Update the entries from the line containing "Given: Change the records per page dropdown" through the end of the entries so that "records per page" becomes "rows per page", with everything else unchanged. Omit the pictures from your answer.

— begin Provided data —

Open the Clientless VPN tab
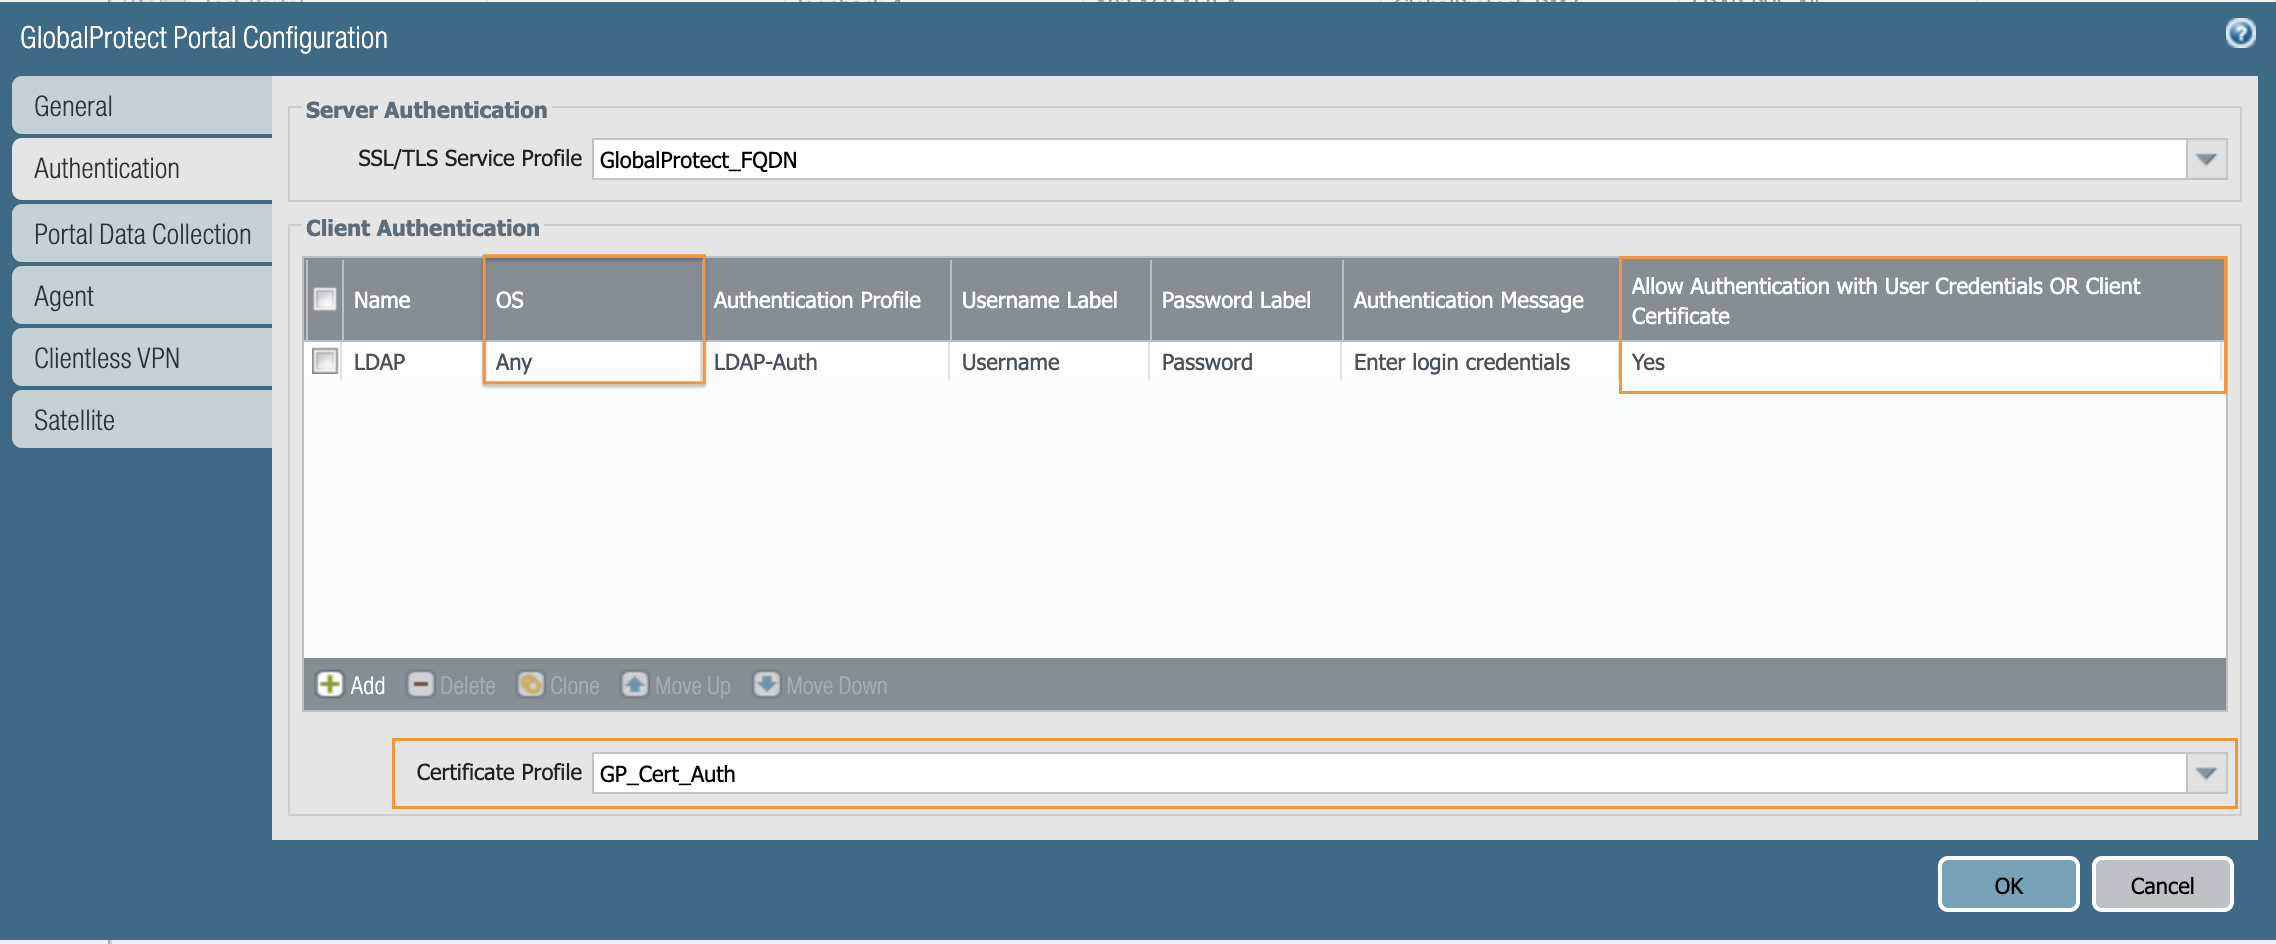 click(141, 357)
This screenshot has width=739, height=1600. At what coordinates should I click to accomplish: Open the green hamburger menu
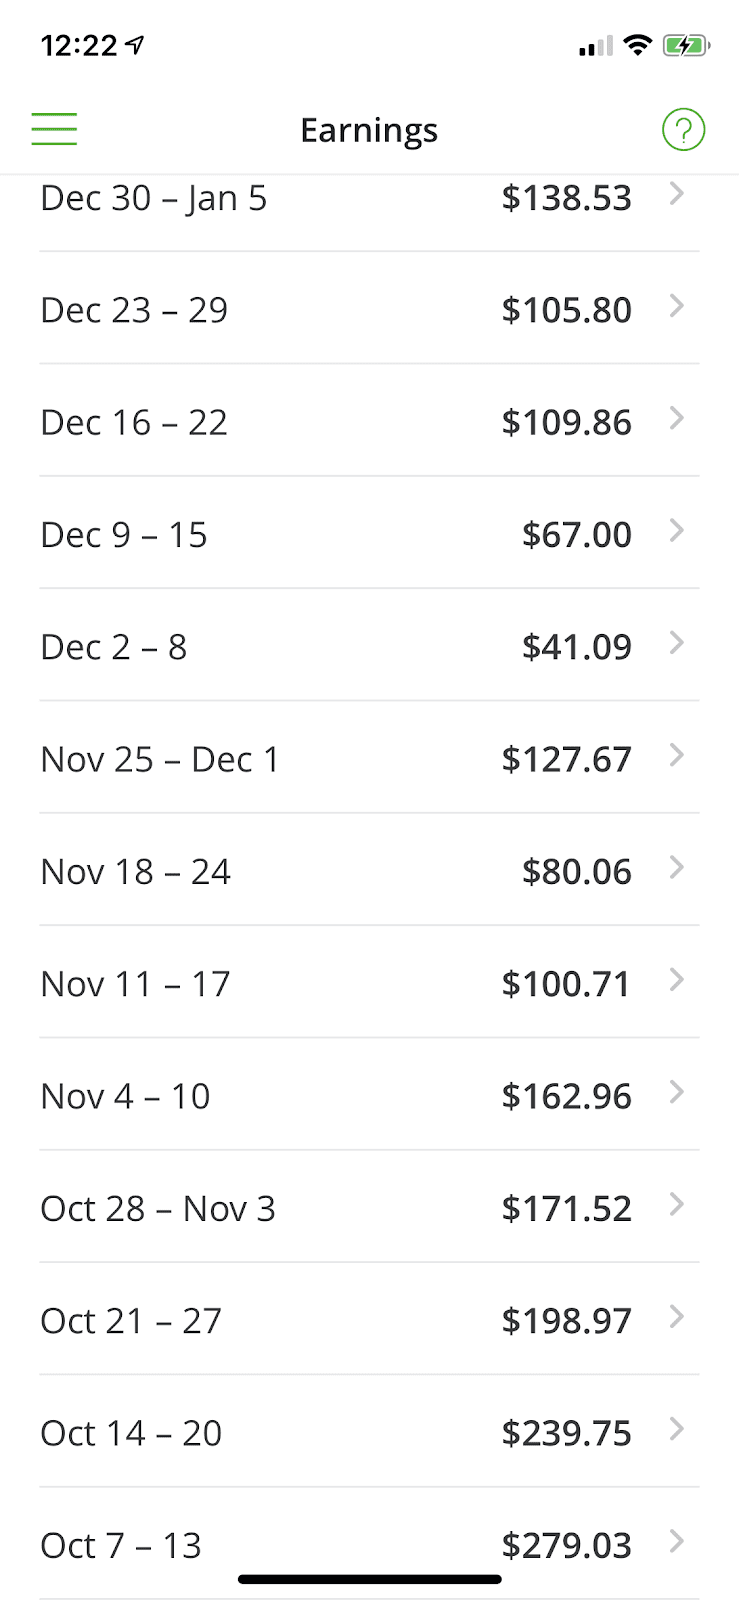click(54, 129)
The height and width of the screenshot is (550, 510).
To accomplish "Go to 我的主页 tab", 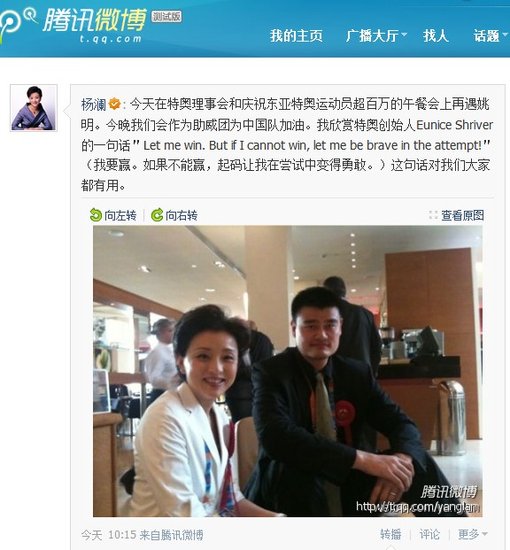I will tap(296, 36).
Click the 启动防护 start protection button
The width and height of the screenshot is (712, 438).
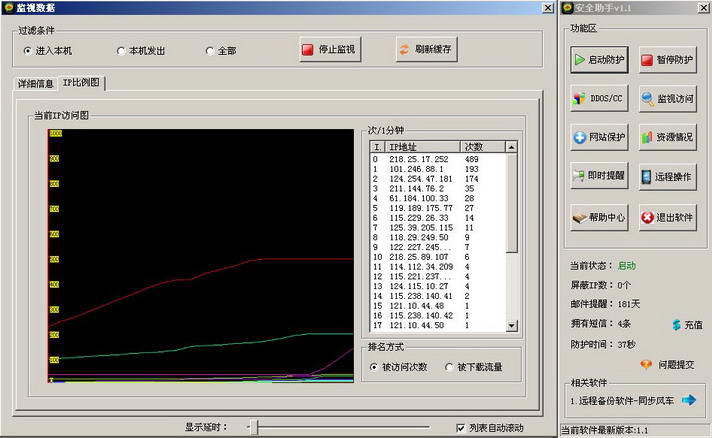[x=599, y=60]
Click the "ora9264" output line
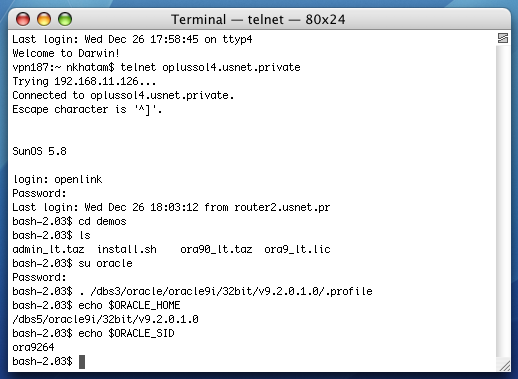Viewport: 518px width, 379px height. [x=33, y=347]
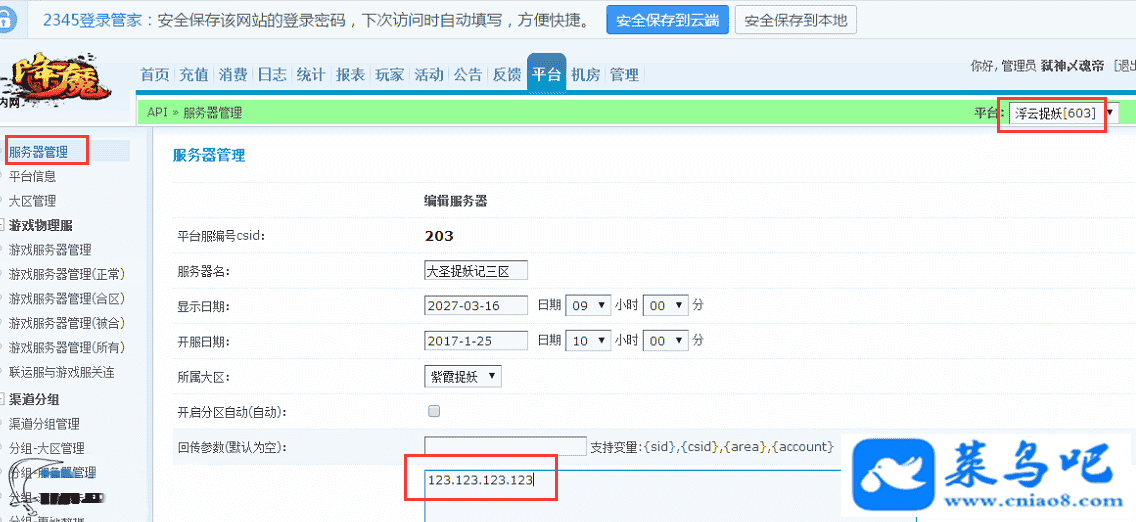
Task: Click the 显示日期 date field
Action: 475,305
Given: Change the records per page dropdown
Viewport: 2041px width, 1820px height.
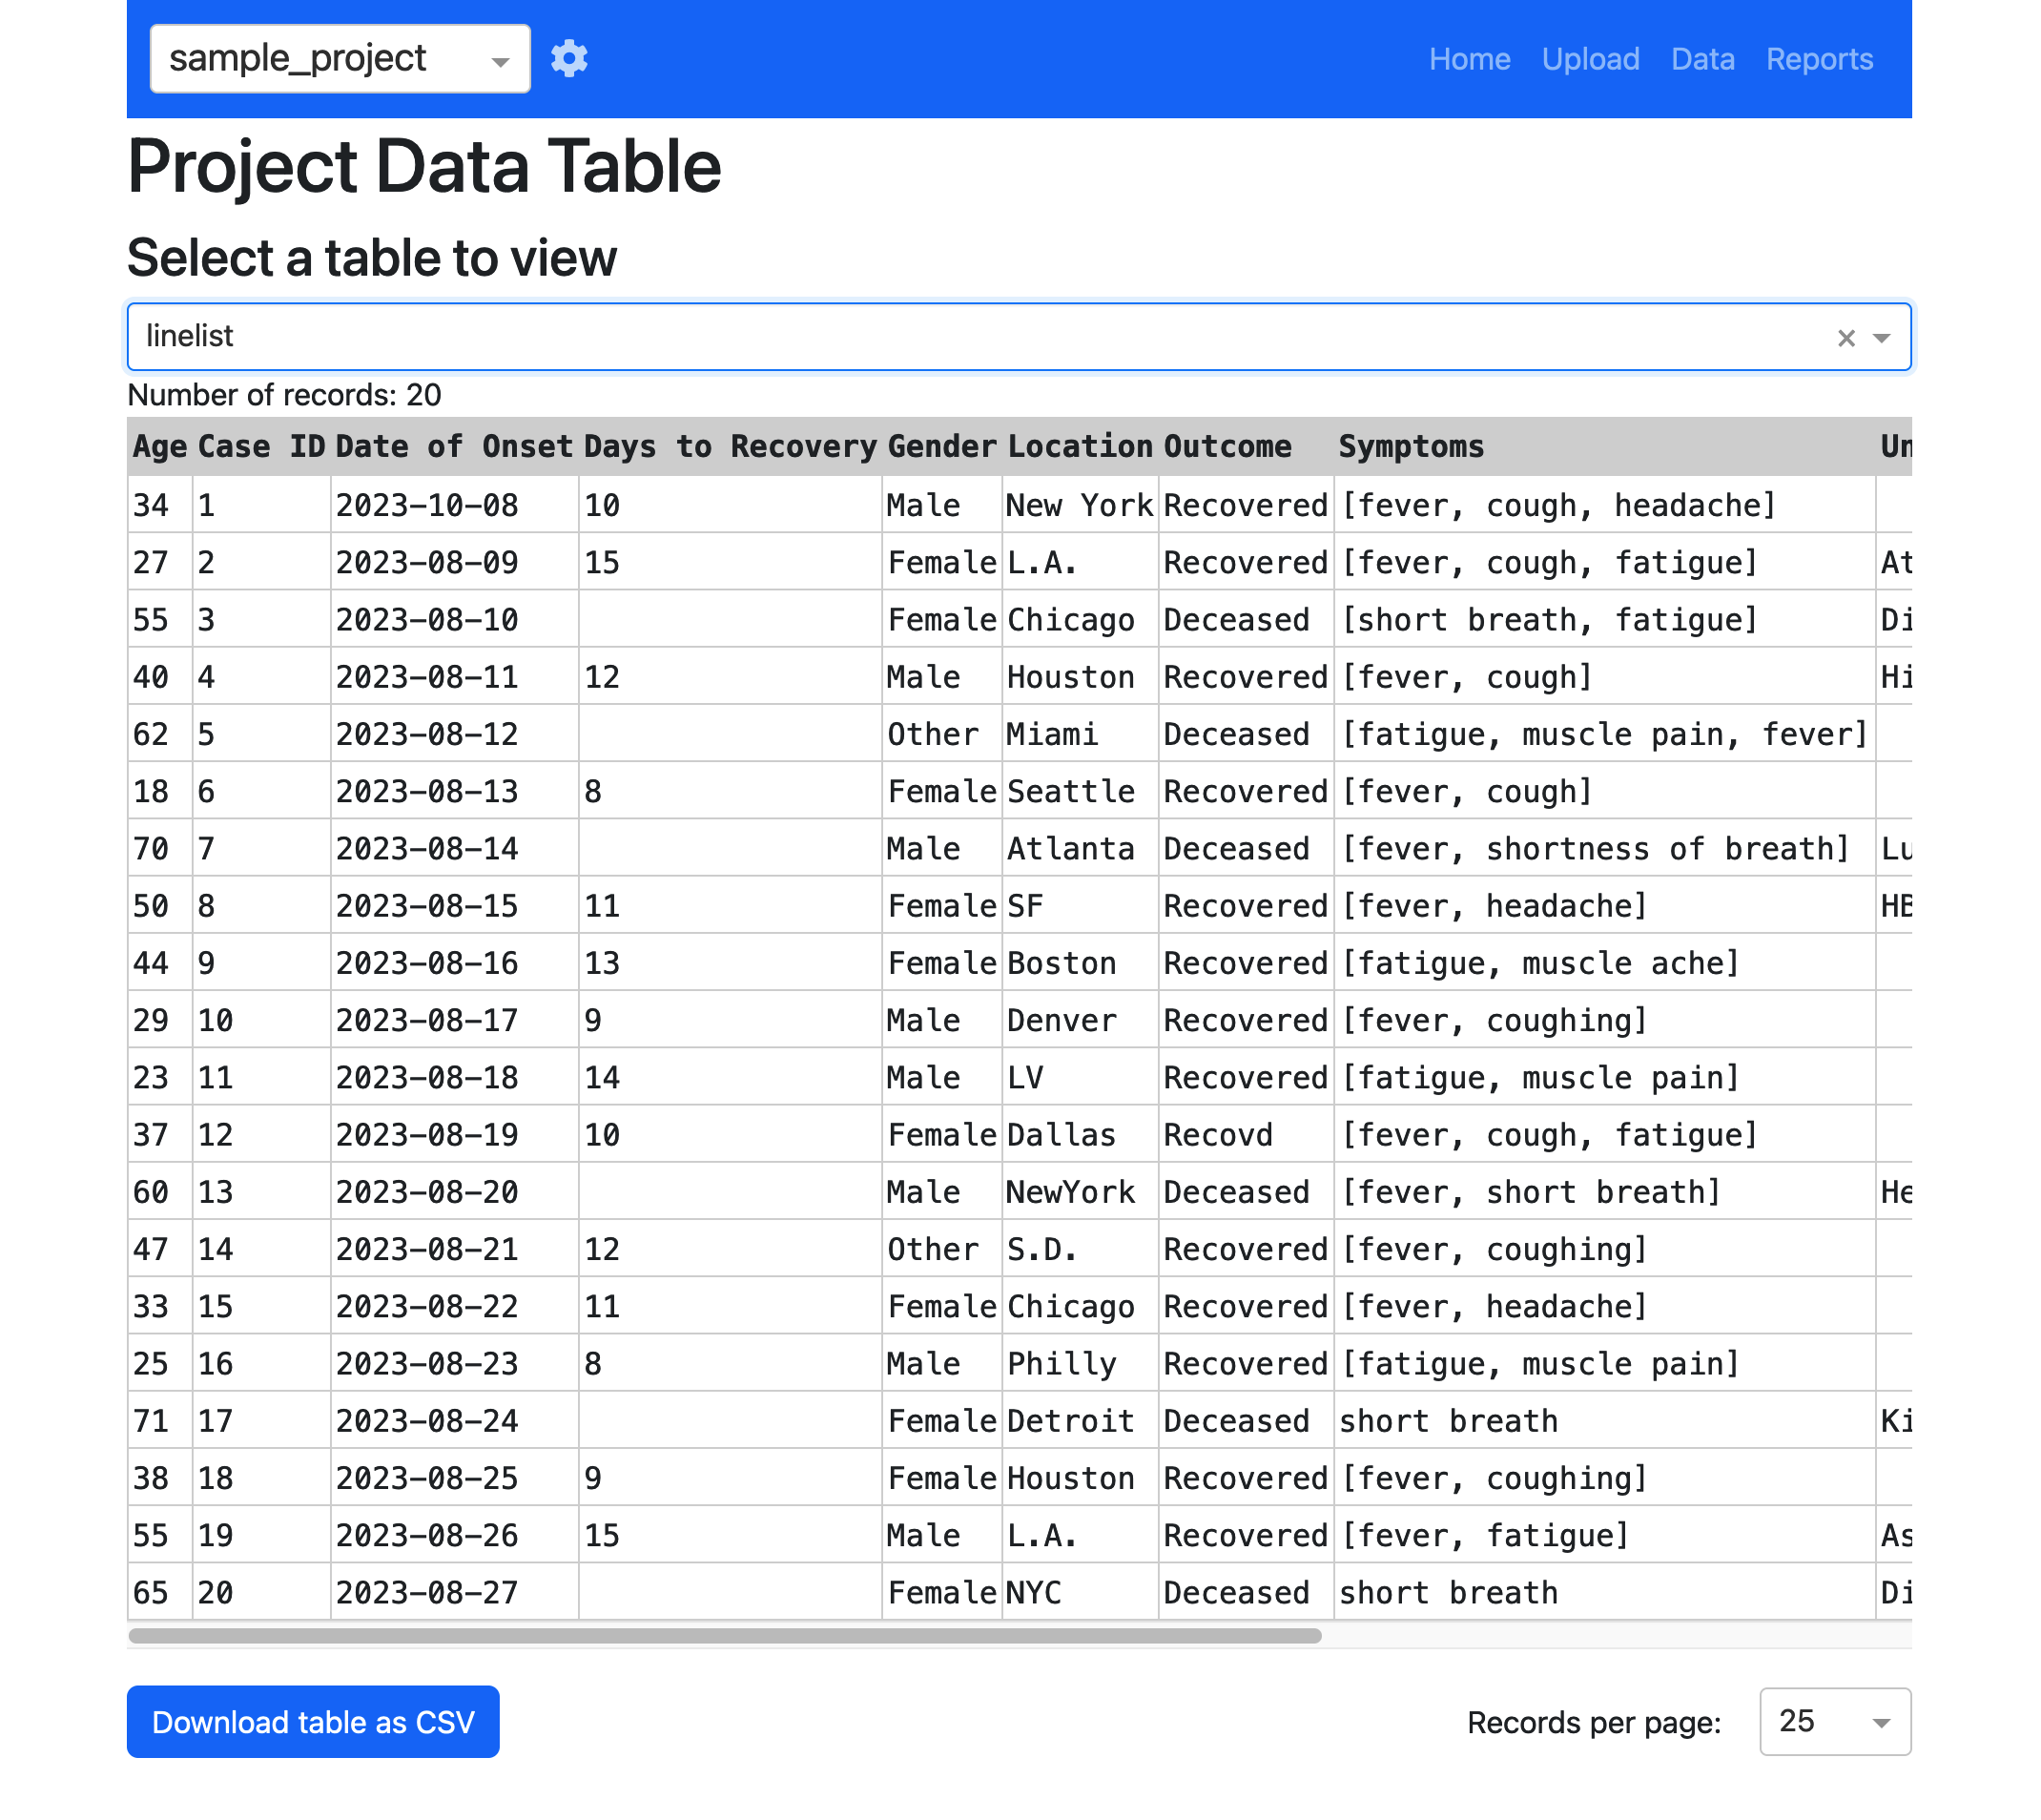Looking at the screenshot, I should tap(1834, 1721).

— end Provided data —

** Correct response **
Given: Change the rows per page dropdown
Viewport: 2041px width, 1820px height.
Looking at the screenshot, I should tap(1834, 1721).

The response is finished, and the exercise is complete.